→ **What to do**:
Pick out each line of the records in which the word "dimensions" appears.

[Records from a collection]
'''

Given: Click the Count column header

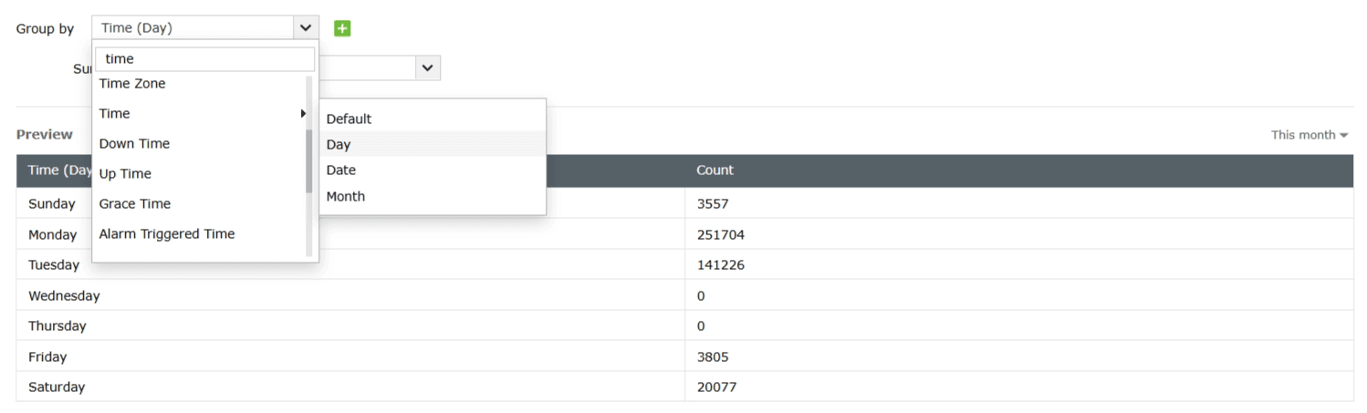Looking at the screenshot, I should click(715, 170).
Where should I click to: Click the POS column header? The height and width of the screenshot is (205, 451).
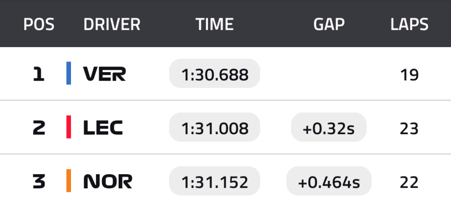click(39, 25)
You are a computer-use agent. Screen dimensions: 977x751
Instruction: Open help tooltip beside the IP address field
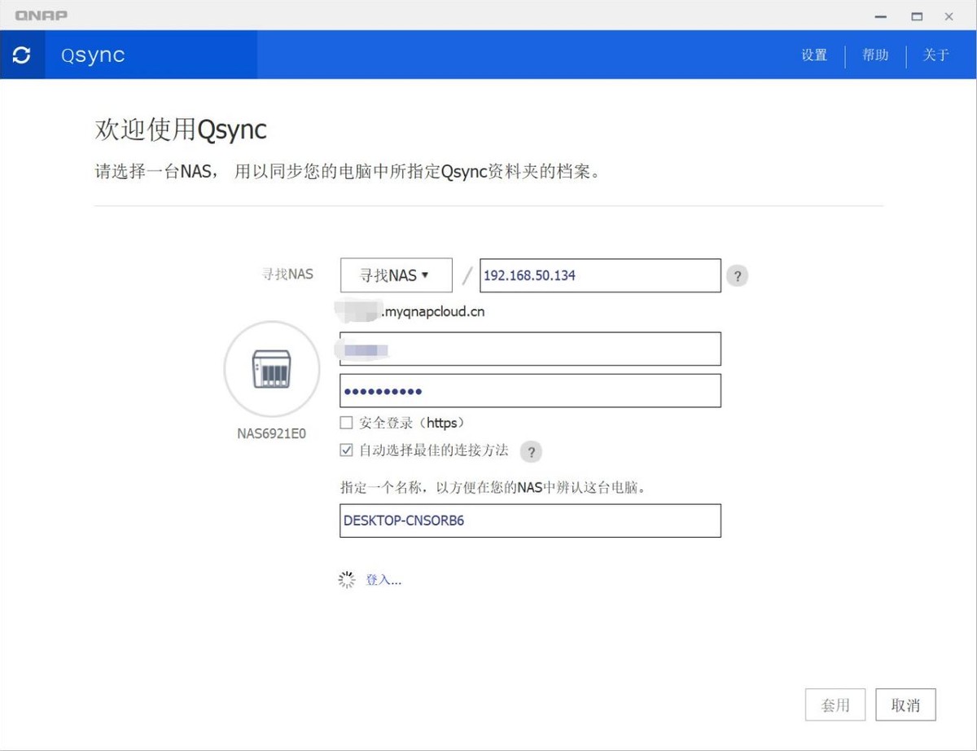coord(737,276)
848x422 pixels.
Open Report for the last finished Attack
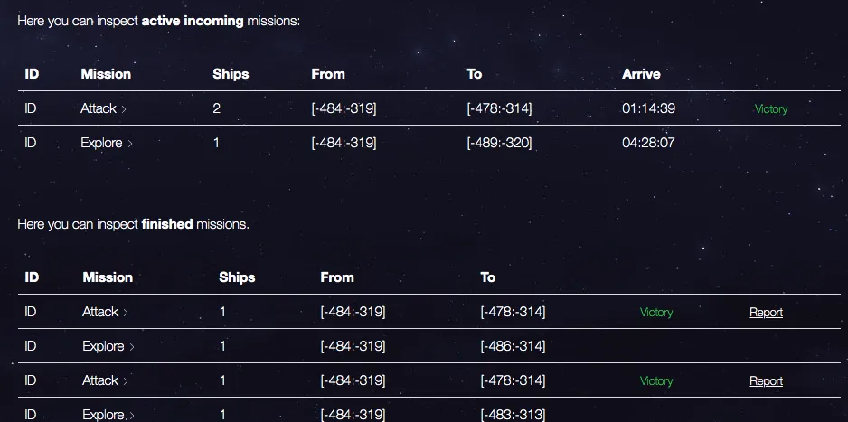766,381
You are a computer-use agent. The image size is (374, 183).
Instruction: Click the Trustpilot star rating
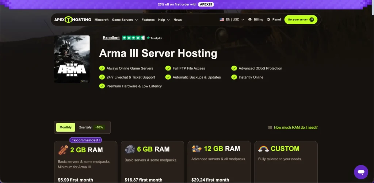pyautogui.click(x=133, y=38)
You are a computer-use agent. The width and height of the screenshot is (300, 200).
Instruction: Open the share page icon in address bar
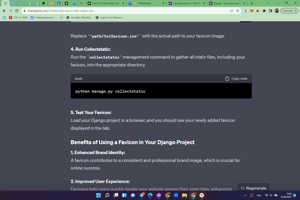(x=231, y=11)
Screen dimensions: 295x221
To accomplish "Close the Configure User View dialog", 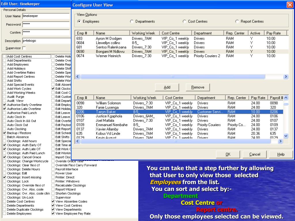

'''

→ **Solution below**:
You are a computer-use agent. Screen dimensions: 977x751
Screen dimensions: 295x221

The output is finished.